- Prompt:
Starting at the first line of the entries and ending at the line that contains "(x=13, y=635)", output every line as a string in a JSON list. Leave out blank lines.

- Information provided:
######

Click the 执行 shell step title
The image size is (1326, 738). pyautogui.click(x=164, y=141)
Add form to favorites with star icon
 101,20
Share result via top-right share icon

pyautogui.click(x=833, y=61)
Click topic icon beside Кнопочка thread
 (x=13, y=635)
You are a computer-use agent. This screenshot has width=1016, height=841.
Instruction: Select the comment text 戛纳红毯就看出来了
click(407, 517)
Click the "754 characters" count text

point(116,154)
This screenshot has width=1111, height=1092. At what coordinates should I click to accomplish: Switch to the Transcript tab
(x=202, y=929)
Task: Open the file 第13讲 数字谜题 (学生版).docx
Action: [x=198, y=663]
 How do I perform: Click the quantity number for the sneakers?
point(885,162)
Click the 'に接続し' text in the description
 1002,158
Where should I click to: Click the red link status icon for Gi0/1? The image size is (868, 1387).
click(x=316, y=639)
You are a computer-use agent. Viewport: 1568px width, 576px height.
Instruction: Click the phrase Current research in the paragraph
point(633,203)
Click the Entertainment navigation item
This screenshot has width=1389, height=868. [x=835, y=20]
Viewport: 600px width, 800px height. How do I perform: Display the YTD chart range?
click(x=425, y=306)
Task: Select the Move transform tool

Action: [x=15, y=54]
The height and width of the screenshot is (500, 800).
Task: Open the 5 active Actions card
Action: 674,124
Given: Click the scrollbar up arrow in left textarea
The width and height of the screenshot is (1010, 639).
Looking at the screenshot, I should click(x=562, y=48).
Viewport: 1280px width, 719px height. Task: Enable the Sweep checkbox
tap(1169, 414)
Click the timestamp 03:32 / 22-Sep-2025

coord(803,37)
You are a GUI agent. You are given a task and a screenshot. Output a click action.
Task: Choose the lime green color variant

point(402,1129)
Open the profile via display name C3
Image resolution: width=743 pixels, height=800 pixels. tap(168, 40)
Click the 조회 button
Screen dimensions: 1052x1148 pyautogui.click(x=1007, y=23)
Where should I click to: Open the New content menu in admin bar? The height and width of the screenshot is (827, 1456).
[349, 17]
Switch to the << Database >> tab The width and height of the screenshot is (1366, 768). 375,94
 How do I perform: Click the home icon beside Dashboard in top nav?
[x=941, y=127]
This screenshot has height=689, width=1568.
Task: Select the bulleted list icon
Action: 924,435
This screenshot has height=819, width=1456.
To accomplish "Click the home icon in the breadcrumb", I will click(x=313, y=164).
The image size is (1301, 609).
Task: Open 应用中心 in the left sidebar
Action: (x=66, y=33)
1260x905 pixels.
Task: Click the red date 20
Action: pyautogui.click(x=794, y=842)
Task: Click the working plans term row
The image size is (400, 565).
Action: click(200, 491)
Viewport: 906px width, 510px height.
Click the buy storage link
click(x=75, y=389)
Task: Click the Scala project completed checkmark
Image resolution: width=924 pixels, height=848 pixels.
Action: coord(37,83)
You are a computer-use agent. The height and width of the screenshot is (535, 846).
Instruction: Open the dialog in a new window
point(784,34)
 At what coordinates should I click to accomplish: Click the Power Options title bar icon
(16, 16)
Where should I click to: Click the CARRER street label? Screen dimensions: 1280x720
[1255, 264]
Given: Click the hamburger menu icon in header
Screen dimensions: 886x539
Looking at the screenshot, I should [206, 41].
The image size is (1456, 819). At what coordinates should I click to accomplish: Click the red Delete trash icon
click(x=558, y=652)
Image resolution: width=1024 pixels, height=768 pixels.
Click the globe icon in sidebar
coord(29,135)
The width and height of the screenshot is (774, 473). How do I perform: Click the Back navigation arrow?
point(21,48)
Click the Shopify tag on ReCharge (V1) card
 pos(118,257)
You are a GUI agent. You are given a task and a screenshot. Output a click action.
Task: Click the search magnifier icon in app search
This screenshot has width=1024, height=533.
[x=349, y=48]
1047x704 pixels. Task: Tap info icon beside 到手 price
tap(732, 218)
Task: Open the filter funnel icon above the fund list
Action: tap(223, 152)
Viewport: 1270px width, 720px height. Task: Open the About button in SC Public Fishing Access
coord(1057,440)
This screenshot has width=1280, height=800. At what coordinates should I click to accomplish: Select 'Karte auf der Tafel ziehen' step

######

- Task solution:
[
  "Click the 执行 shell step title",
  "The image size is (1326, 738). pyautogui.click(x=164, y=141)",
  "Add form to favorites with star icon",
  " 101,20",
  "Share result via top-right share icon",
  "pyautogui.click(x=833, y=61)",
  "Click topic icon beside Кнопочка thread",
  " (x=13, y=635)"
]